ROMA – A Itália ocupa os noticiários nos dias de hoje por duas razões principais. A primeira razão: o ministro do interior Matteo Salvini, apesar da forte oposição da mídia, do judiciário e da igreja, fechou os portos aos migrantes ilegais, reduzindo assim o contingente que chega pelo Mar Mediterrâneo em 97% entre os anos de 2017 e 2019. A segunda: o partido civilizacionista Liga (Lega em italiano, ao qual ele é filiado), saltou dos 6% no número de votos obtidos nas eleições para o Parlamento Europeu em 2014 para 34% no mesmo escrutínio do mês passado, tornando-o o partido mais popular da Itália.

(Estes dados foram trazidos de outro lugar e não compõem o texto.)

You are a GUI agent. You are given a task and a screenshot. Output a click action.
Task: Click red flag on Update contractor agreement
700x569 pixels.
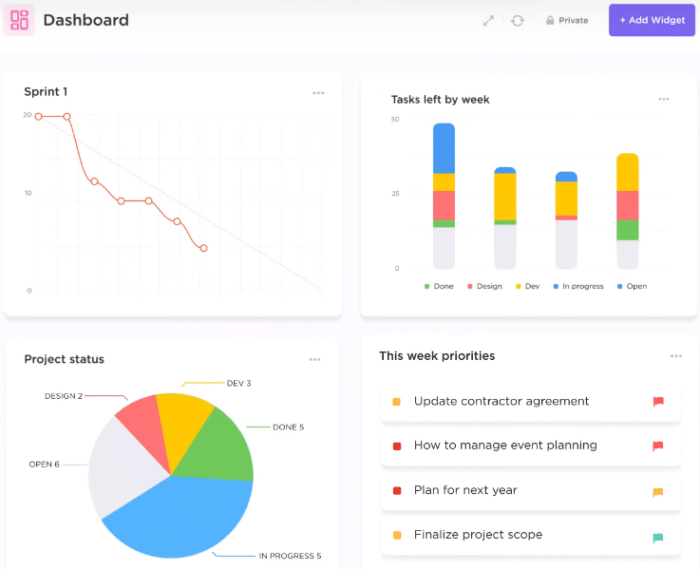pyautogui.click(x=658, y=401)
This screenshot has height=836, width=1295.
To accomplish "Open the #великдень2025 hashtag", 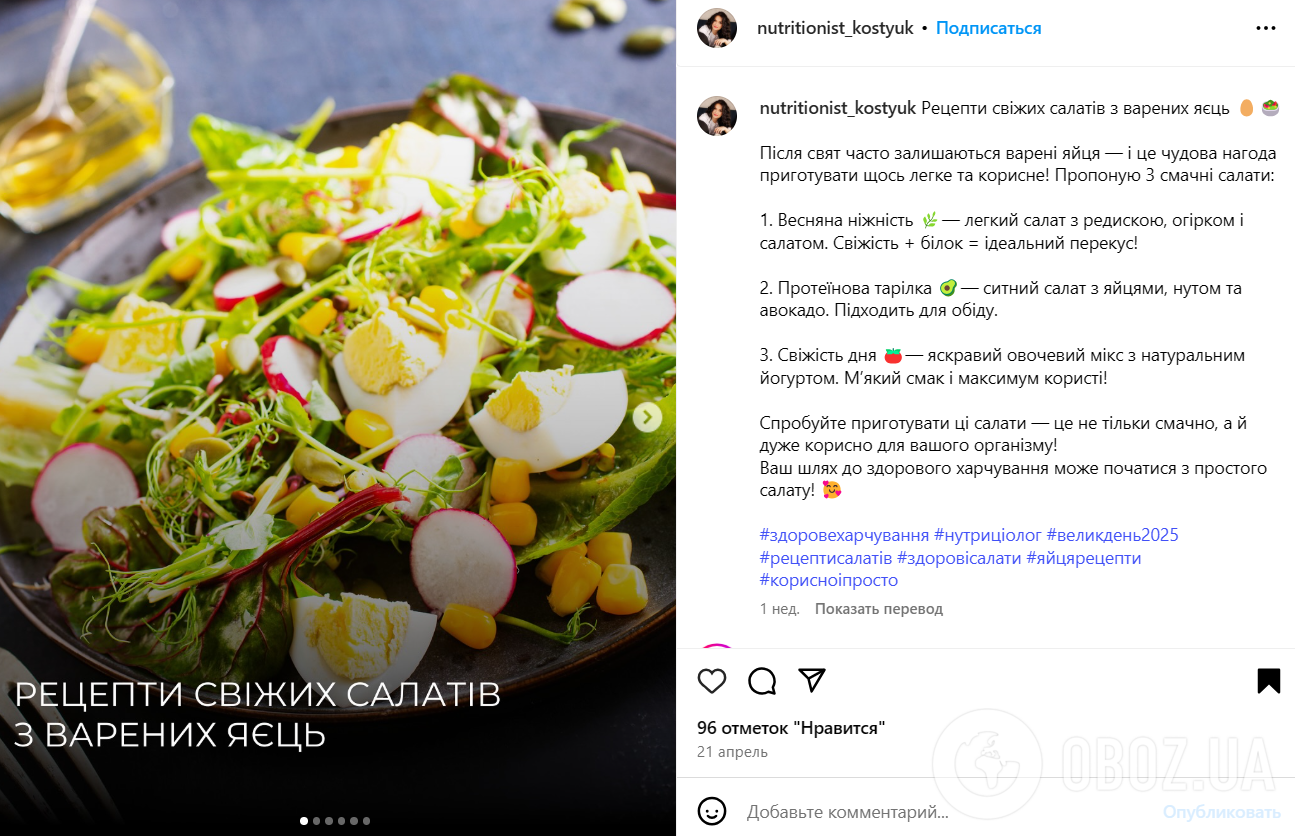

Gráfico comparativo de migrantes ilegais que aportaram na Itália entre 1º de janeiro de 2017 a 2019. Fonte: Departamento de Segurança Pública da Itália. |
Visto de fora da Itália, essa evolução de primeira grandeza indica que um número cada vez maior dos 61 milhões de habitantes da Itália pararam de negar os problemas apocalípticos da imigração e da islamização do país e que estão dispostos a enfrentar as ameaças existenciais ao seu país. Mas é realmente esse o caso, os italianos viraram a página na luta para controlar sua própria sorte? Qual o significado do fechamento dos portos e qual a importância da ascensão do Liga?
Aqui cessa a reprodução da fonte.